(Beginning of DATA IN THIS EXERCISE)

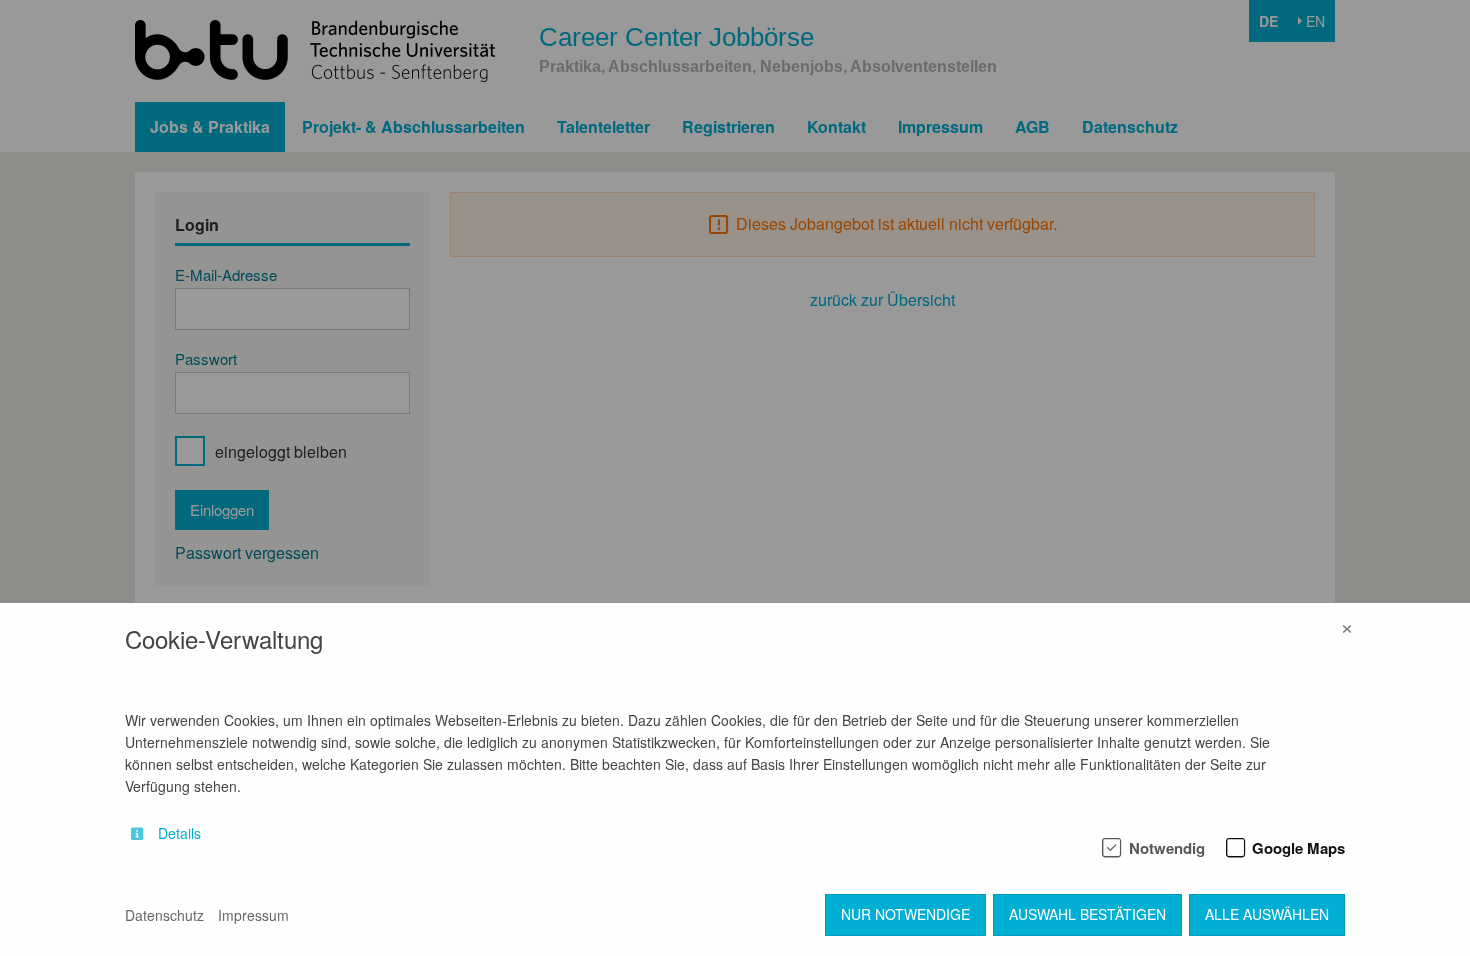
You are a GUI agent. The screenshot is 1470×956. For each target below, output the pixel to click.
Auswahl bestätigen (1087, 914)
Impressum (253, 915)
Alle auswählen (1267, 914)
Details (179, 833)
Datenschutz (164, 915)
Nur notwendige (905, 914)
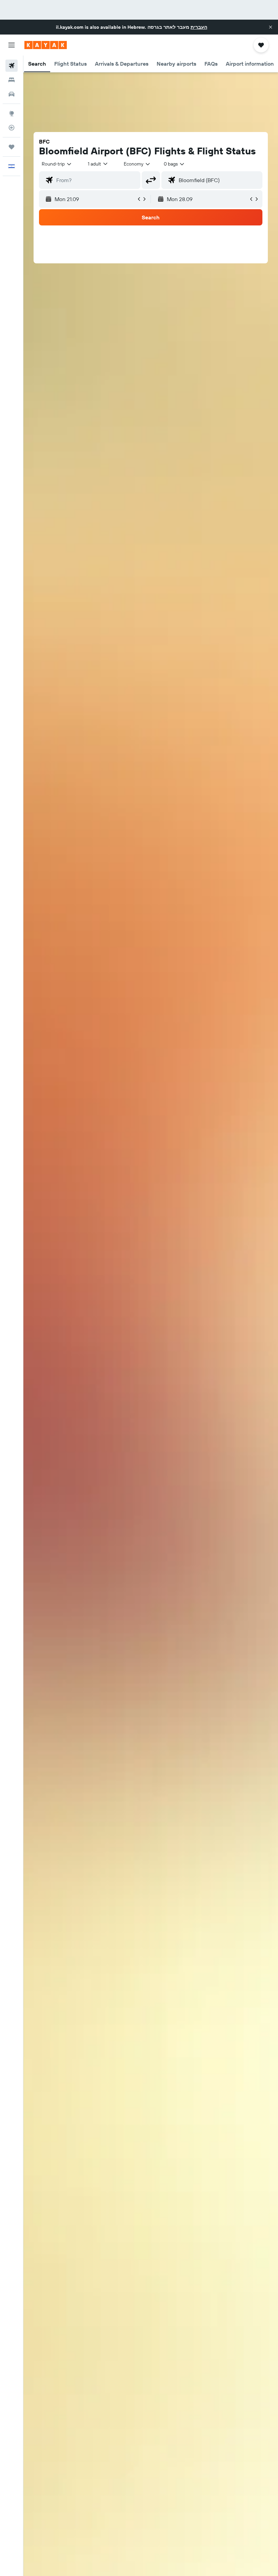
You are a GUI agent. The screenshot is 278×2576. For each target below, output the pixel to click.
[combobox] (137, 163)
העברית (199, 27)
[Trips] (11, 147)
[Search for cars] (11, 94)
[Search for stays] (11, 80)
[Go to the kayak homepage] (45, 45)
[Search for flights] (11, 65)
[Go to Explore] (11, 113)
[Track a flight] (11, 127)
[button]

(End of DATA IN THIS EXERCISE)

Write the entries above out again exactly, omitting each image.

You are a GUI agent. The screenshot is 1470×956. For each target below, output the pixel to click.
Auswahl bestätigen (1087, 914)
Impressum (253, 915)
Alle auswählen (1267, 914)
Details (179, 833)
Datenschutz (164, 915)
Nur notwendige (905, 914)
You are a GUI agent. The screenshot is 278×2576. For each target below, output the pixel to click.
[combobox] (137, 163)
העברית (199, 27)
[Trips] (11, 147)
[Search for cars] (11, 94)
[Search for stays] (11, 80)
[Go to the kayak homepage] (45, 45)
[Search for flights] (11, 65)
[Go to Explore] (11, 113)
[Track a flight] (11, 127)
[button]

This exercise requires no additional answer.